- Theatrical release poster
- Directed by: Major Ravi
- Written by: Major Ravi
- Produced by: Santhosh Damodharan
- Starring: Mohanlal Siddique Biju Menon Ravi Mariya Sania Singh Anjana Chandran Assim Jamal
- Cinematography: Loganathan Srinivasan
- Edited by: V. Jaisankar
- Music by: Siddharth Vipin
- Production company: Damor Cinema
- Distributed by: Damor Cinema Release
- Release date: 28 October 2008;
- Running time: 125 minutes
- Country: India
- Language: Malayalam

= Kurukshetra (2008 film) =

Kurukshetra is a 2008 Indian Malayalam language war film written and directed by Major Ravi. It is a sequel to the 2006 film Keerthi Chakra and the second installment in the Major Mahadevan film series, with Mohanlal reprising his role as Colonel Mahadevan The film is based on the Kargil conflict of 1999 between India and Pakistan. The political situation of the conflict is portrayed from an Indian perspective.

The film was released on October 28 coinciding with Diwali. It was a box office success and was one of the highest-grossing Malayalam films of the year. The third film in the series, Kandahar, was released in 2010 and the fourth, 1971: Beyond Borders, in 2017.

§ PROVIDED DATA
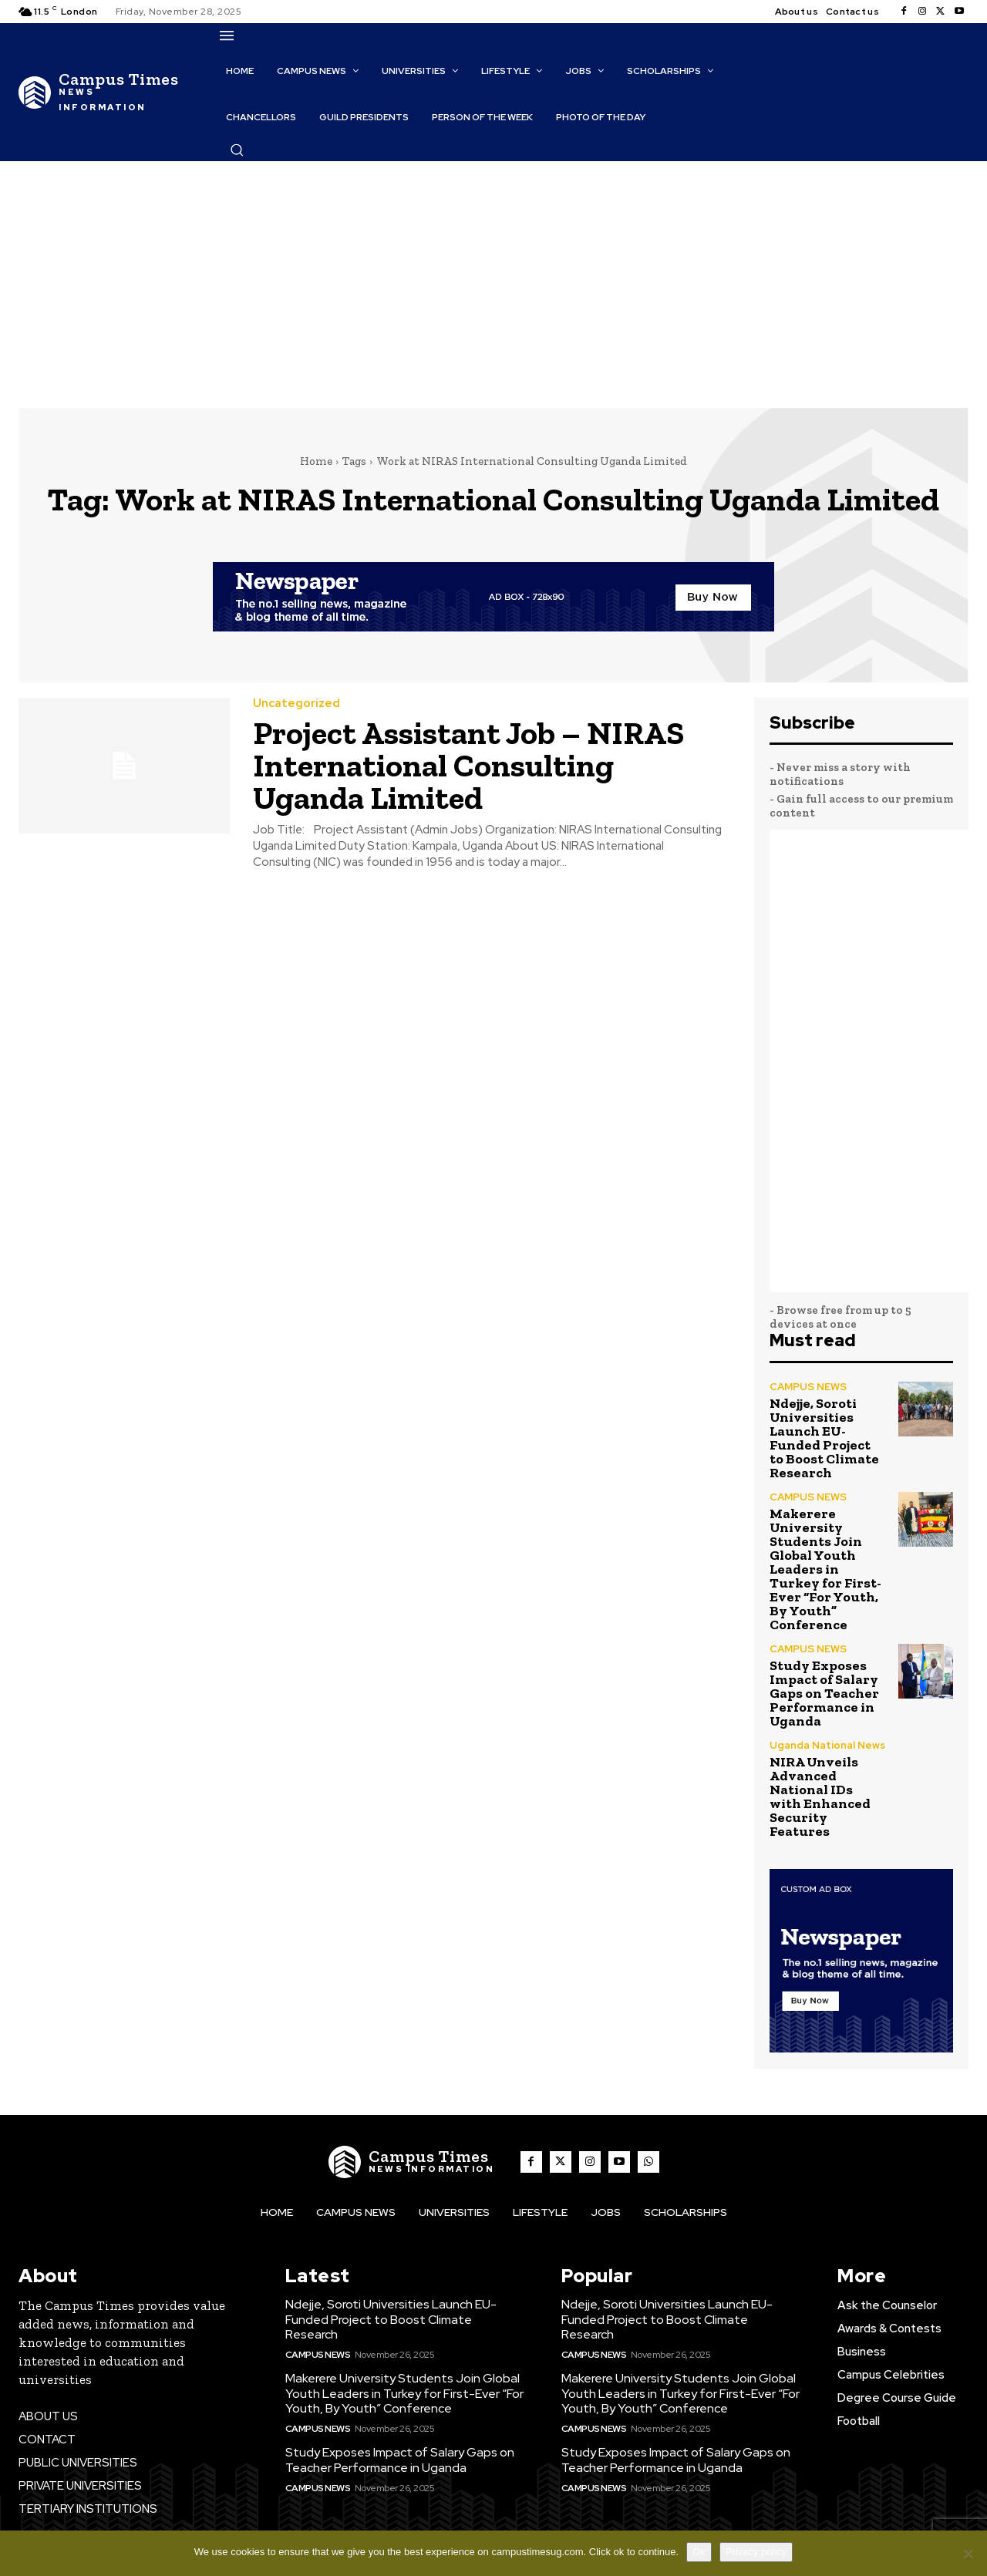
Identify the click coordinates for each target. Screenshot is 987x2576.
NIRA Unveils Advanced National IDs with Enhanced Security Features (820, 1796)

§ EXERCISE SET
1 - Explain, in one to three sentences, why the article on the film Kurukshetra calls it the second installment in the Major Mahadevan film series.
2 - Extend the article on the film Kurukshetra, starting after its final sentence.

§ RESPONSES
1 - Kurukshetra is a sequel to the 2006 film Keerthi Chakra, and Mohanlal reprises his role as Colonel Mahadevan. That makes it the second installment in the Major Mahadevan film series.

2 -
==Plot==
The story revolves around the 1999 Kargil War between India and Pakistan. It revolves around the Battle of Tololing between Indian Army Colonel Mahadevan and Pakistani Army Colonel Chengiz. In the climax, India wins the war and Mahadevan kills Chengiz and avenges the brutal murder of many Indian soldiers.

==Cast==

- Mohanlal as Colonel Mahadevan, CO- 2 JAT
- Siddique as Subedar Major Ahmed Khan, 2 JAT
- Biju Menon as Major Rajesh, 2 JAT
- Shrysh Zutshi as Umer Chengis, Pakistani Army Colonel
- Ravi Mariya as Brigadier Krishna, 2 JAT
- Sania Singh as Captain Lekshmi Rajesh, army doctor
- Manikuttan as Naik Prakash Menon
- Pradeep Chandran as Naik Saravanan, Radio Operator
- Rony David as Naik Sasi
- Saju Attingal as Naik Swaminathan
- Sudheer Sukumaran as Havildar Johnson Varghese
- Anu Anand as Lieutenant Saurabh Kalia
- Major Kishore as Major Jerry Prem Raj
- Sanu Salim as Captain Vikram
- Kannan Pattambi as Naik Kannan, Cook
- Anil as Naik Anilkumar
- Cochin Haneefa as Havildar Sathyan
- Bineesh Kodiyeri as Naik Bineesh
- Suraj Venjaramoodu as Naik Ganeshan
- Anjana Chandran as Alma, Kashmiri Girl
- Anil Murali as Squadron Leader Ajay (Indian Air Force officer)
- Joy John Antony as Soldier
- Assim Jamal as Hyder, Pakistani officer
- Sukumari as Fussy's mother (Cameo appearance)
- Kavitha Nair as Swaminathan's wife
- Major Ravi (Cameo appearance)
- Asrani (Cameo appearance)

==Soundtrack==

The film has four songs composed by debutant Siddharth Vipin, with lyrics by Gireesh Puthenchery and Bombay S. Kamal (Chalo Chalo).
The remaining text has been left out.